(TEXT SHOWN begins)

Why This Brewery Looked to Lean Into Hospitality, Local Partnerships to Reverse Downward Trends

Courtesy Allagash Brewing

As sales have slid and craft beer faces even steeper declines, Allagash Brewing has looked to spend less time lamenting the category’s challenges and more time rethinking how a regional brewery can stay relevant. The result, they shared recently, is a slate of hospitality investments, sports partnerships and consumer-experience initiatives aimed not just at stabilizing sales, but expanding the brewery’s reach into new pockets of drinkers.

That focus helped Allagash outperform the industry. While overall beer was down about 5% through September and craft at roughly 7%, Allagash narrowed its own early-year dip from 10% to just 2%.

“We continue to buck these trends,” founder Rob Tod said during a press call. “Our core beer, Allagash White, is still gaining share after 30 years.”

Much of that momentum, the team at Allagash argues, came from leaning harder into the on-premise experience and meeting consumers where they already gather, like ballparks, stadiums, small towns and taprooms.

Here is a deeper look at the brewery’s strategy, along with insights that others could adapt for their own markets.

Meeting Consumers on Their Turf

Allagash’s most high-profile move this year was becoming a partner of the New York Mets and opening “Allagash Alley,” a branded bar inside the baseball team’s Citi Field. The venue, said Marketing Director Josh Fruchtman, instantly became the company’s largest on-premise location by volume.

The brewery also partnered with Hearts of Pine, an up-and-coming USL League One soccer club. With the World Cup coming to the United States next year, Allagash sees the sport as a key avenue to reach younger, globally minded fans.

That said, you don’t need a Major League Baseball partnership to leverage your brand into sports venues. Look for high-engagement, low-barrier opportunities:

  • Sponsor a local high school or semi-pro team.
  • Create a fan-club night with exclusive beer releases tied to game days.
  • Offer watch-party packages to nearby bars where your beer already sells.

Too many assume sports sponsorships are out of reach, but the scale can adjust to the size of your market.

Music, Mental Health & New Audiences

Beyond sports, Allagash partnered with Busyhead Project, a mental-health nonprofit founded by musician Noah Kahan. The brewery became the official beer sponsor of the group’s Folk & Fairways Festival in Vermont. It was an activation that aligned the brand with wellness, artistry and charity.

Think critically about cause partnerships. Are you choosing organizations because they authentically fit your values, or because they’re trendy? A strong alignment with an event or cause can give your brewery cultural relevance locally without the need for huge budgets.

Flip It & Civic: Re-Centering the On-Premise Beer Experience

Recognizing that the on-premise category hasn’t received enough industry attention, Allagash launched “Flip It and Civic,” a consumer education and server-training initiative designed to create a consistent Allagash White pour nationwide. The campaign addresses a common consumer frustration: ordering a familiar beer and receiving an inconsistent experience.

(TEXT SHOWN ends)
(SUPPLIED RECORDS begins)

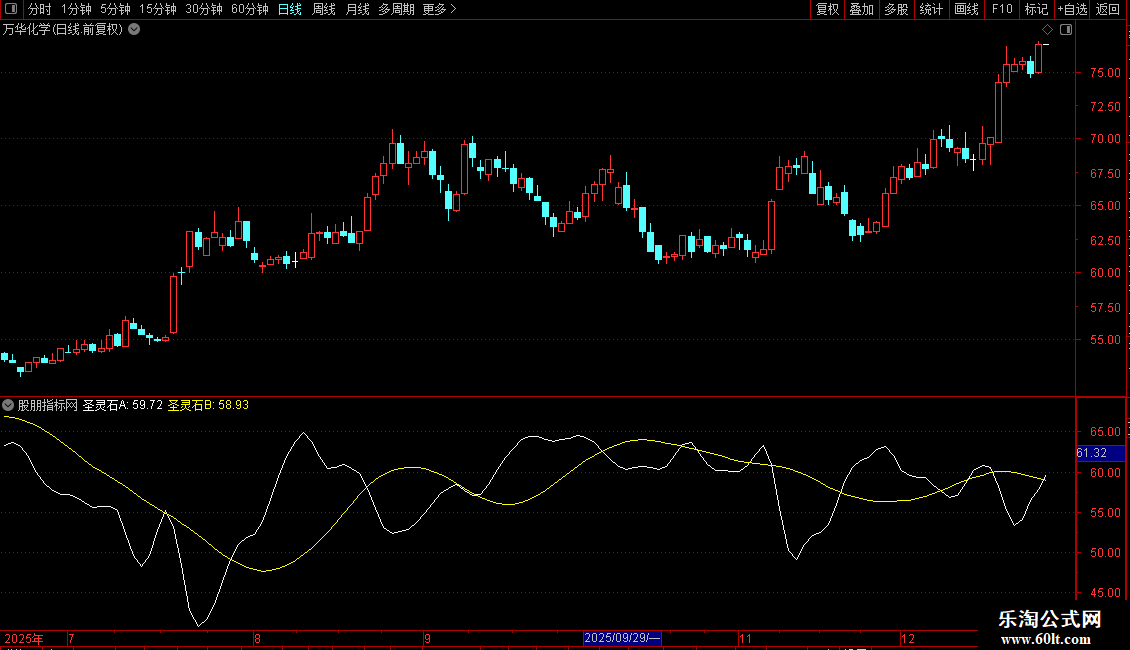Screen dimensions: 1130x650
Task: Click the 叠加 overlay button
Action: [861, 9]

(SUPPLIED RECORDS ends)
(SUPPLIED RECORDS begins)

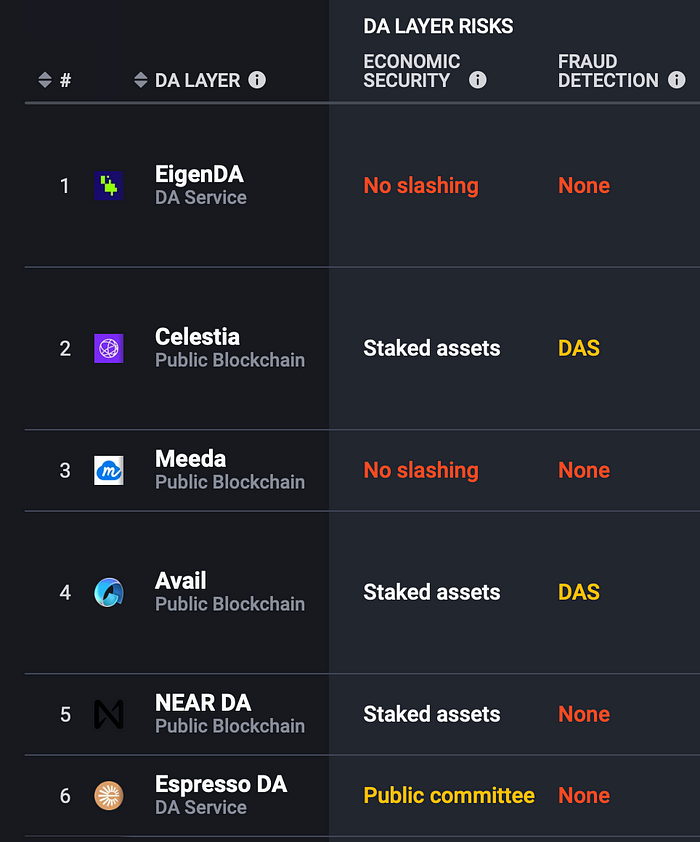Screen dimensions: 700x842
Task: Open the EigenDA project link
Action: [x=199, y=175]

(SUPPLIED RECORDS ends)
(SUPPLIED RECORDS begins)

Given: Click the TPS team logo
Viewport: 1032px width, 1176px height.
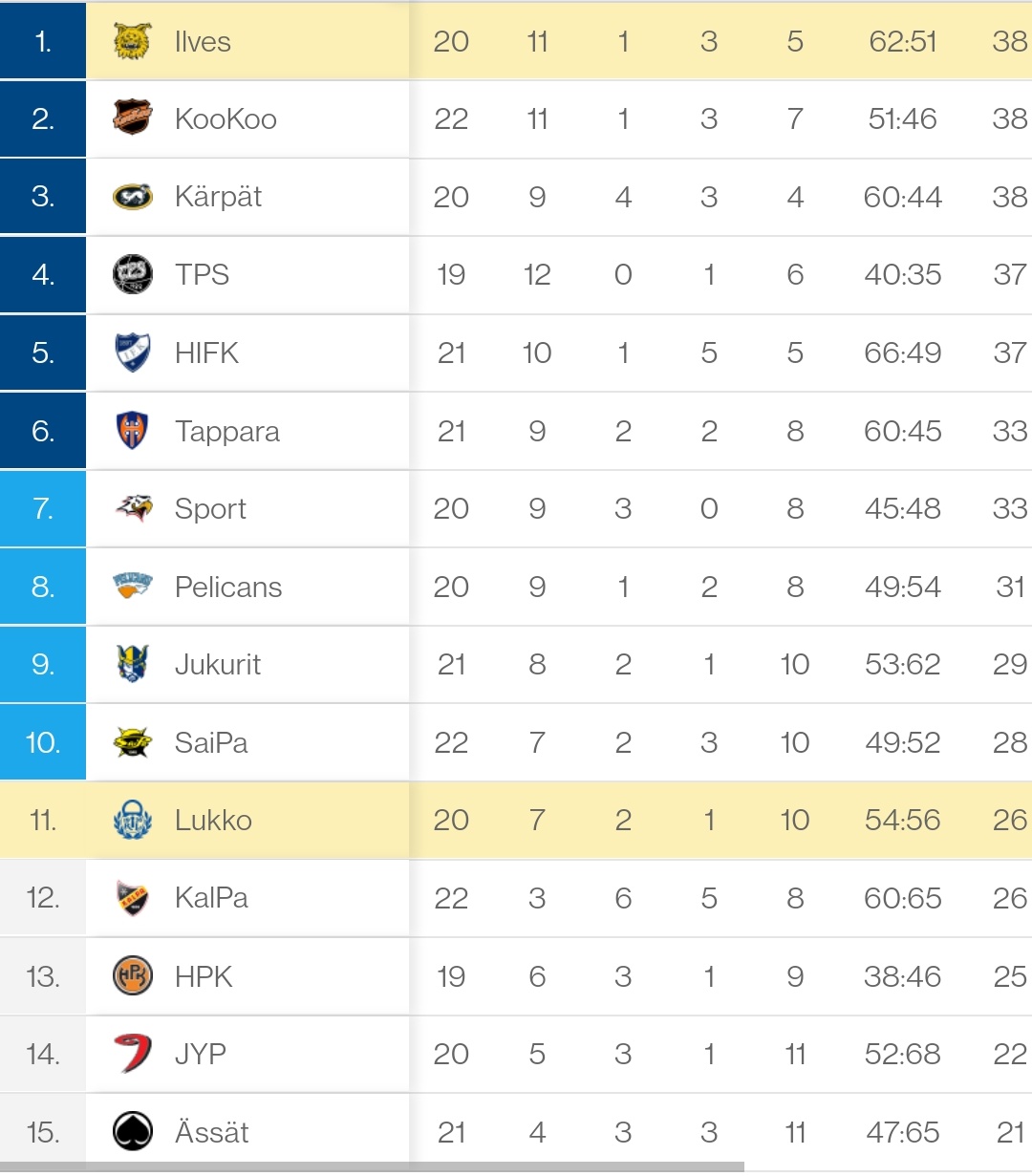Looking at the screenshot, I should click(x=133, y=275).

(SUPPLIED RECORDS ends)

**TASK LIST**
**1.** According to the article on Allagash Brewing's strategy, what did Allagash Alley at Citi Field become for the company?
**2.** Extend the article on Allagash Brewing's strategy with the next two or three paragraphs, starting right after its last sentence.

**ANSWERS PROVIDED**
**1.** It became the company's largest on-premise location by volume.

**2.**
For Allagash, that means through targeted digital advertising with streaming TV spots and placements on platforms like Hulu via Catalina, the campaign delivered a 36% sales lift they said. Nearly half of the buyers reached were new to Allagash or new to craft beer entirely. Now, you don’t need a national ad budget to replicate this concept. There are other ways, like:

  • Create a one-page “perfect pour” guide for bars that pour your beers.
  • Offer to train local bartenders annually or quarterly with short in-person staff sessions.
  • Develop a simple social video showing how to serve your flagship beer correctly.
  • Audit your tap handles: is your brand represented consistently across accounts, or are you assuming it is?

Consistency is often a weak link for smaller breweries, but it’s also one of the most solvable problems.

Expanding Hospitality

For the first time in 30 years, Allagash opened a new tasting room: the Allagash Bungalow in Scarborough, Maine. The goal wasn’t capacity, but connection—reaching residents outside Portland with a different expression of the Allagash experience. That hospitality footprint paid off this year. The flagship tasting room welcomed about 100,000 visitors, saw a 10% revenue increase and earned both a Travelers’ Choice Award from TripAdvisor and recognition as a top 10 brewery tour by USA Today. of course, regional breweries might have the budget for a second location. Not all breweries probably don’t have that luxury, but you can still replicate the underlying philosophy.

  • Bring your tasting-room experience to customers with pop-up beer gardens in unique spaces.
  • Partner with local businesses to host rotating mini-taprooms.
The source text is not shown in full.